What you need to do —
Transcribe the entries below exactly from their first line through the line containing "Task: Show all sections with Show All", and let no picture into the copy.

Extracted material —
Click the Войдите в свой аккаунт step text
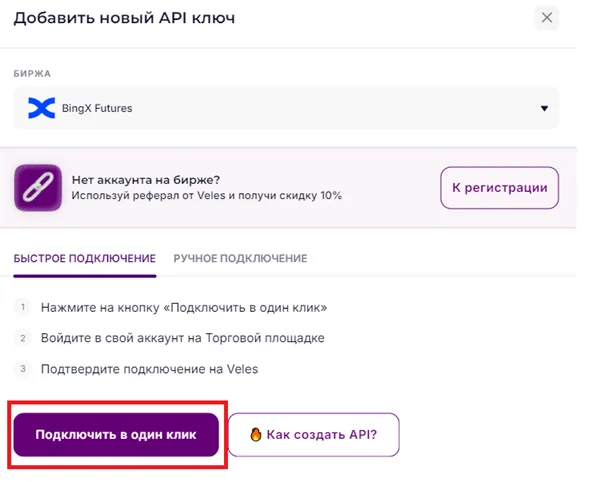The height and width of the screenshot is (482, 608). click(182, 338)
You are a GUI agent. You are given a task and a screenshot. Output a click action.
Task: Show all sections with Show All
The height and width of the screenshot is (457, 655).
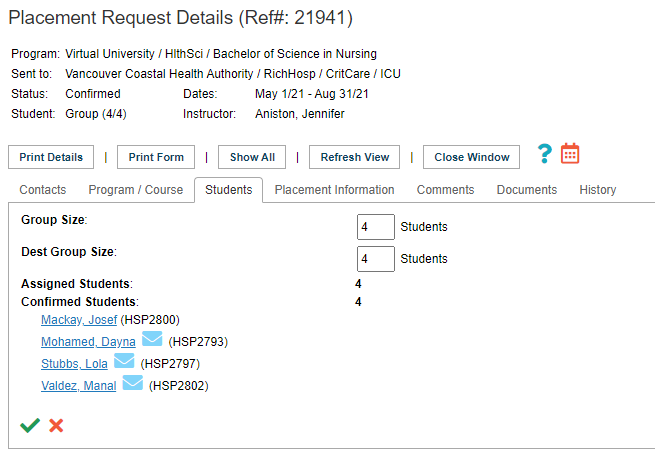point(252,157)
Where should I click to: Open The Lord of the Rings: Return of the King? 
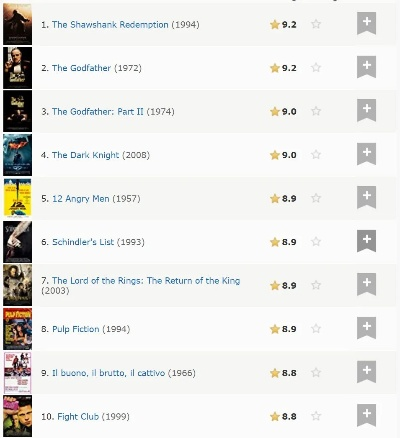pos(146,281)
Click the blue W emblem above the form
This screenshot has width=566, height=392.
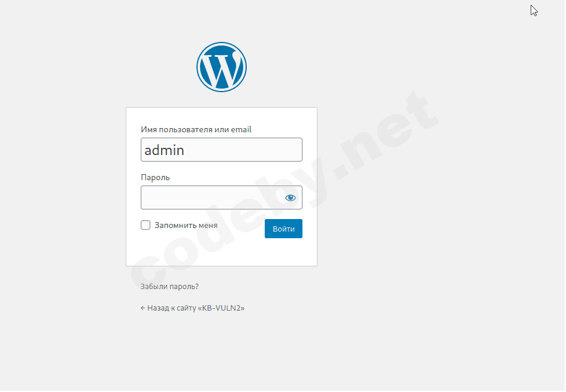(221, 67)
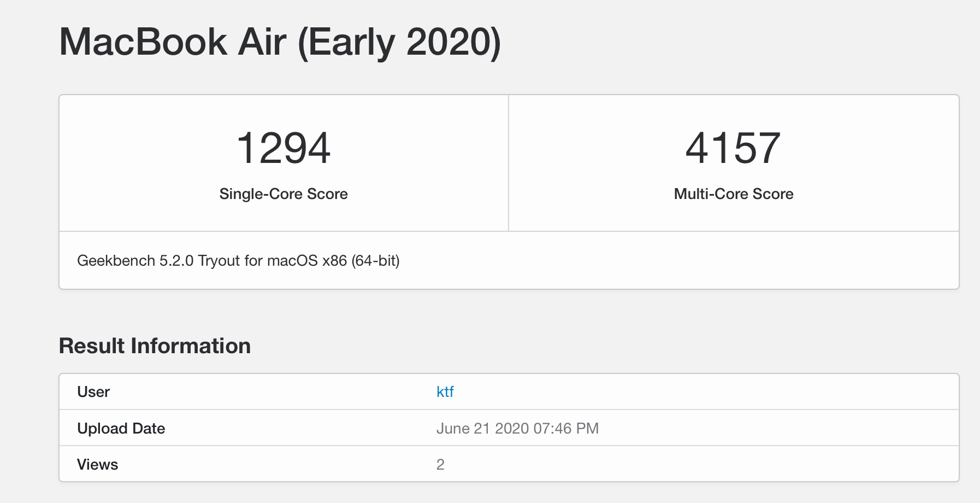The image size is (980, 503).
Task: Click the word MacBook in the page title
Action: [x=143, y=42]

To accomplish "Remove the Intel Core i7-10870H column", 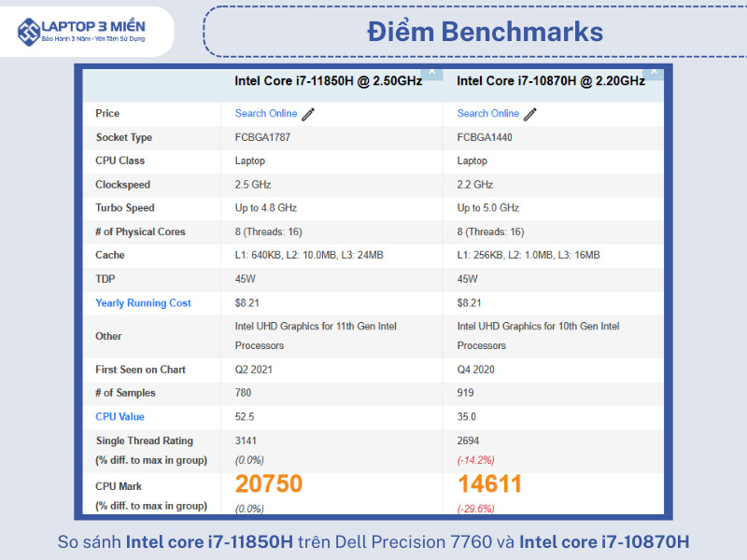I will (654, 71).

Written solution —
Click the Войдите в свой аккаунт step text
The height and width of the screenshot is (482, 608). click(182, 338)
You are a GUI agent. You are given a task and a screenshot. Output a click action.
Task: Show all sections with Show All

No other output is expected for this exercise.